La création de jardins adaptés au réchauffement climatique commence par le choix des végétaux le composant, indigènes comme acclimatés. Michel Audouy présente des palettes de végétaux résistants à la fois au froid et à la sécheresse. Toutes les plantes issues du biome méditerranéen en font partie. Les graminées, peut-être parfois surutilisées ces dernières années, ont une remarquable capacité à se developper et à supporter la sécheresse. L’arbuste Philaire angustifolia peut remplacer le buis grâce à sa résistance au froid et à la pyrale. Des plantes vivaces herbacées peuvent être aujourd’hui utilisées dans des plates-bandes particulièrement élaborées, comme ceux du paysagiste américain Cassian Schmidt, inspirés des prairies naturelles d’Amérique du Nord. De même, Olivier Filippi s’est beaucoup inspiré de la nature et tout particulièrement de la garrigue méditerranéenne, qu’il recrée en aboutissant à des compositions très graphiques et à des effets de ton et de couleur très harmonieux. Sa pépinière, créée en 1984, est aujourd’hui une référence en matière de plantes supportant des conditions difficiles.

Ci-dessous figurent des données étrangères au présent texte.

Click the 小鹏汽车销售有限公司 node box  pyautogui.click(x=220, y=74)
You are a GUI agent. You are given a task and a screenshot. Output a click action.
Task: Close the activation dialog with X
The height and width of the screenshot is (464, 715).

Une autre piste est celle d’une gestion plus naturelle des jardins, afin de mieux les conduire dans le temps. Une administration plus souple de ces espaces verts peut en effet assister les végétaux qui les composent. Par exemple, plus un sous-bois est géré naturellement, moins les végétaux vont être fragilisés. Ainsi, plutôt que l’ensemble d’un tapis de verdure, il vaut mieux n’en tondre que le passage. Ne faucher que par endroits va contribuer à pallier le sol, à l’enrichir et à prévenir contre les stress hydrique. Aussi, il est évidemment souhaitable de préférer des arbres poussant de façon spontanée. Enfin, le paillage peut aider à éviter le désherbage (le désherbage chimique étant d’ailleurs désormais interdit) et à préserver un peu de fraîcheur à la saison sèche.
Au sujet de la question centrale de l’arrosage, il est important d’arroser copieusement sans pour autant habituer les plantes à un arrosage permanent. Il serait utile de renouer avec les conques, technique qui fait écho à l’irrigation des oasis, et qui est particulièrement adaptée aux plantes ou arbres nouvellement plantés. En créant des creux qui seront remplis d’eau, on peut donner aux plantes toute l’eau dont elles auront besoin, tout en arrosant qu’une fois tous les dix jours. En laissant sécher entre deux apports d’eau conséquents, le système racinaire est encouragé à aller puiser en profondeur dans le sol et à s’y ancrer. Enfin, des tontes moins fréquentes et des tailles moins sévères peuvent préserver les caractéristiques du milieu et rendre le jardin plus résistant à la sécheresse.
Pour conclure, Michel Audouy souligne comment de nombreux milieux naturels peuvent être des sources d’inspiration, et que l’une des façons de s’adapter le plus efficacement au réchauffement climatique consiste à emprunter les palettes végétales d’autres parties du monde. Il insiste également sur l’importance des jardins botaniques, précieux réservoirs dans lesquels il est possible de puiser énormément de plantes qui ne sont pas, ou peu, utilisées aujourd’hui. L’acclimatation et la diversification pourront permettre de préserver des jardins historiques et d’en créer des durables, de sauvegarder des héritages et de créer des jardins novateurs, qui répondent aux enjeux écologiques d’aujourd’hui et de demain.
Michel Audouy est professeur à l’École nationale supérieure de Versailles, secrétaire général de la Fédération française du paysage et président délégué de Val’hor, mais aussi membre du conseil d’administration des VMF et membre du jury du Prix VMF Jardin.